■ **Problem to solve**:
With no line left out, restate the data word for word.

■ **Stored data**:
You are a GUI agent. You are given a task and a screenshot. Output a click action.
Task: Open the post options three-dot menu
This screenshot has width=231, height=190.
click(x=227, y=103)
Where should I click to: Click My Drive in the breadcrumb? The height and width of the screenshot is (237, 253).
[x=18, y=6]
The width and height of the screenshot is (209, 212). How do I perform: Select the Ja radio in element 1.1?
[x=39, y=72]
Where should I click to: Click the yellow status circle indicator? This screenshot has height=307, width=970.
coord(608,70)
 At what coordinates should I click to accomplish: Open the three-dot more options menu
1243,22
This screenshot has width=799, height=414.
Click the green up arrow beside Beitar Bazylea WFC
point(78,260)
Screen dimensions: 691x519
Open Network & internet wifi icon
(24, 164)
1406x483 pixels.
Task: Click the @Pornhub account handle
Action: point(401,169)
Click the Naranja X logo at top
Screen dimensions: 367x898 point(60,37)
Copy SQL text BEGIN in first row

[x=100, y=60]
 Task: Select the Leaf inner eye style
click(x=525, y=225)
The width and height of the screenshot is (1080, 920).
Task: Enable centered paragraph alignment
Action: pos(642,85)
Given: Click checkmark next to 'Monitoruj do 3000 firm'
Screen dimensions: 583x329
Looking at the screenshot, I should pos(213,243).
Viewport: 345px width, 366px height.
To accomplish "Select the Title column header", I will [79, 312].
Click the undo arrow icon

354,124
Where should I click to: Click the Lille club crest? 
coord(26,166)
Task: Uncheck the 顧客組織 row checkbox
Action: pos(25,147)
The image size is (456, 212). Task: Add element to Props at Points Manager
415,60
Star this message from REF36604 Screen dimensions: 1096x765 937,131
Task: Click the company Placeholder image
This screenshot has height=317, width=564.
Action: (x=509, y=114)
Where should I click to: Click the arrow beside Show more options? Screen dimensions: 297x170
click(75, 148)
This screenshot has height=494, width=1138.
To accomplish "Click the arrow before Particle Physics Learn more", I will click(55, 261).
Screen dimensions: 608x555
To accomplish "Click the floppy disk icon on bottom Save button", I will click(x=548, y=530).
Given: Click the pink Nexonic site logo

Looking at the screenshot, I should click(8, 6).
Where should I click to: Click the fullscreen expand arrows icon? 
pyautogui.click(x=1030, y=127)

■ **Task result**:
You are a GUI agent. You are given a task and a screenshot. Output a click action.
Task: Open the post options three-dot menu
This screenshot has width=231, height=190.
click(x=227, y=103)
Where should I click to: Click My Drive in the breadcrumb? The height and width of the screenshot is (237, 253).
[x=18, y=6]
The width and height of the screenshot is (209, 212). How do I perform: Select the Ja radio in element 1.1?
[x=39, y=72]
Where should I click to: Click the yellow status circle indicator? This screenshot has height=307, width=970.
coord(608,70)
 At what coordinates should I click to accomplish: Open the three-dot more options menu
1243,22
This screenshot has width=799, height=414.
Click the green up arrow beside Beitar Bazylea WFC
point(78,260)
Screen dimensions: 691x519
Open Network & internet wifi icon
(24, 164)
1406x483 pixels.
Task: Click the @Pornhub account handle
Action: point(401,169)
Click the Naranja X logo at top
Screen dimensions: 367x898 point(60,37)
Copy SQL text BEGIN in first row

[x=100, y=60]
 Task: Select the Leaf inner eye style
click(x=525, y=225)
The width and height of the screenshot is (1080, 920).
Task: Enable centered paragraph alignment
Action: pos(642,85)
Given: Click checkmark next to 'Monitoruj do 3000 firm'
Screen dimensions: 583x329
Looking at the screenshot, I should pos(213,243).
Viewport: 345px width, 366px height.
To accomplish "Select the Title column header", I will [79, 312].
Click the undo arrow icon

354,124
Where should I click to: Click the Lille club crest? 
coord(26,166)
Task: Uncheck the 顧客組織 row checkbox
Action: pos(25,147)
The image size is (456, 212). Task: Add element to Props at Points Manager
415,60
Star this message from REF36604 Screen dimensions: 1096x765 937,131
Task: Click the company Placeholder image
This screenshot has height=317, width=564.
Action: (x=509, y=114)
Where should I click to: Click the arrow beside Show more options? Screen dimensions: 297x170
click(75, 148)
This screenshot has height=494, width=1138.
To accomplish "Click the arrow before Particle Physics Learn more", I will click(55, 261).
Screen dimensions: 608x555
To accomplish "Click the floppy disk icon on bottom Save button", I will click(x=548, y=530).
Given: Click the pink Nexonic site logo

Looking at the screenshot, I should click(8, 6).
Where should I click to: Click the fullscreen expand arrows icon? 
pyautogui.click(x=1030, y=127)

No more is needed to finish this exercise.